To be clear, I believe that God was “breathing” through the human author of 1 Samuel 15 and was speaking to the people according to their understanding at the time. I make no claim that 1 Samuel 15 was not inspired by God; rather, I would suggest that it is the responsibility of the contemporary reader to engage the text on its own terms – e.g., through historical critical study – and to discover the true meaning in light of the fullness of revelation now available in Christ. Jesus is the exact representation of the Father’s being (Hebrews 1:3). Jesus is our perfect hermeneutic!

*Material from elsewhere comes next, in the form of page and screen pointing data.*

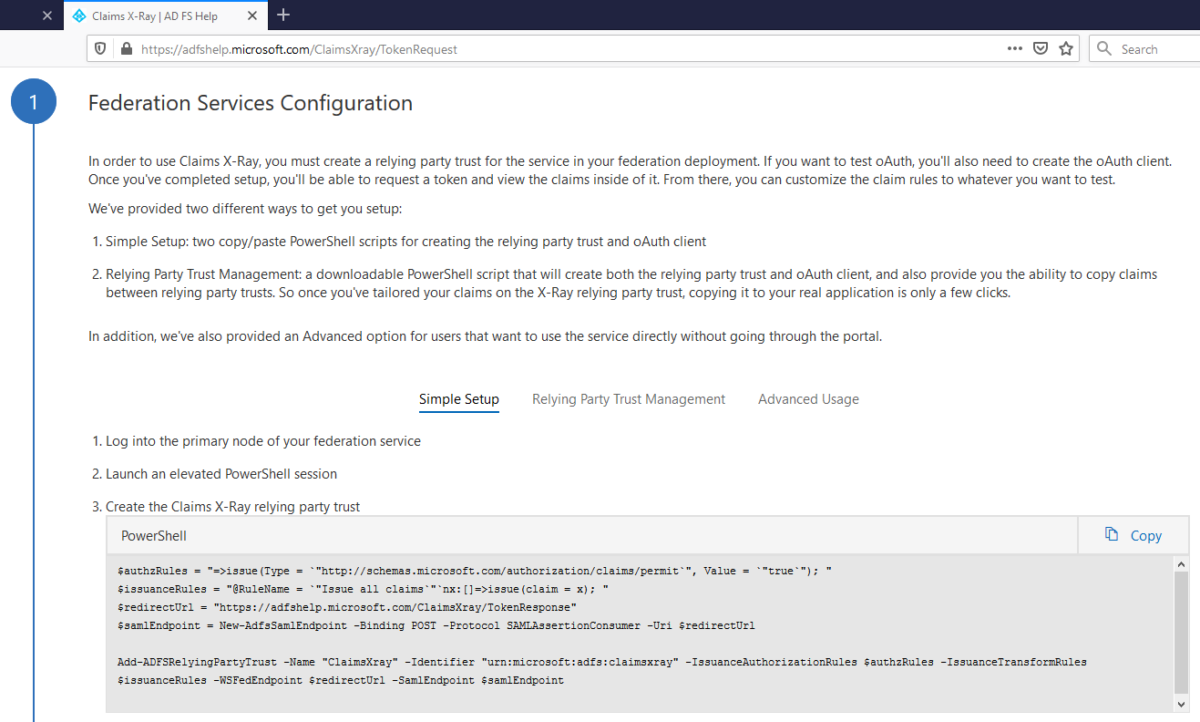Open site info via padlock icon
The height and width of the screenshot is (722, 1200).
tap(125, 49)
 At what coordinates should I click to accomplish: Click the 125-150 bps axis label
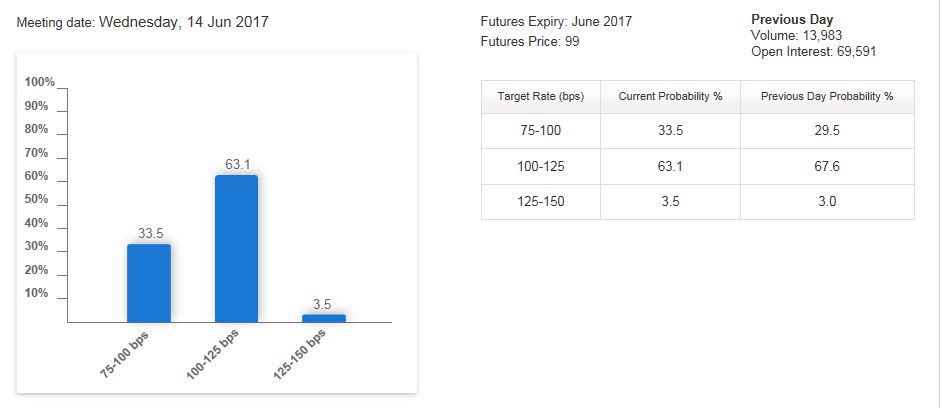coord(299,355)
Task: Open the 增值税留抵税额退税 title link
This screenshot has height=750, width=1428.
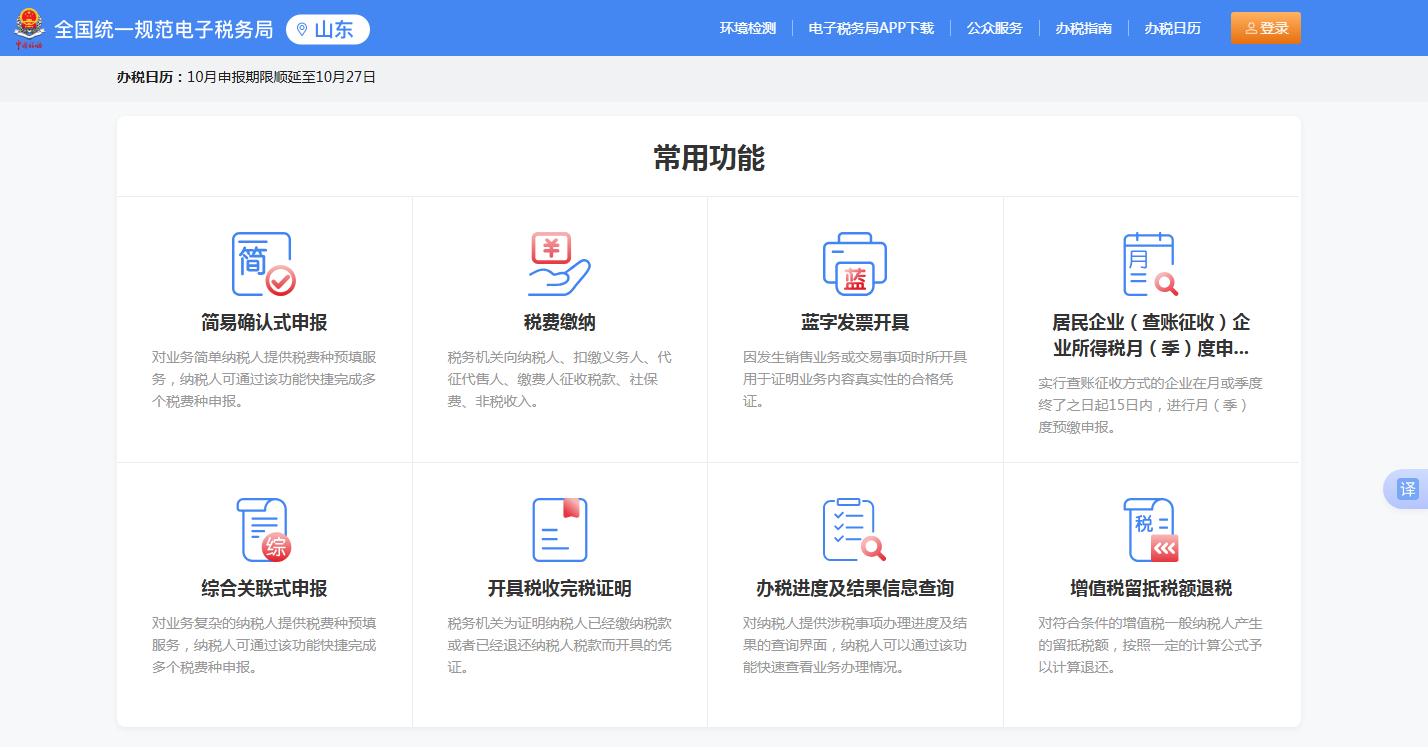Action: tap(1150, 589)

In 1 Corinthians 15:26, Paul identified death as “the last enemy to be destroyed.” I do not believe that God is complicit with this enemy in any way.
Jesus wept because of human suffering and due to the horrible choices that fallen humanity has made and continues to make.
As a Christian, I believe that our only sure hope is God’s grace. Further, I trust that one can turn the doorknob of the heart without fear precisely because Jesus, Who wept with compassion for each one of us, is waiting on the other side.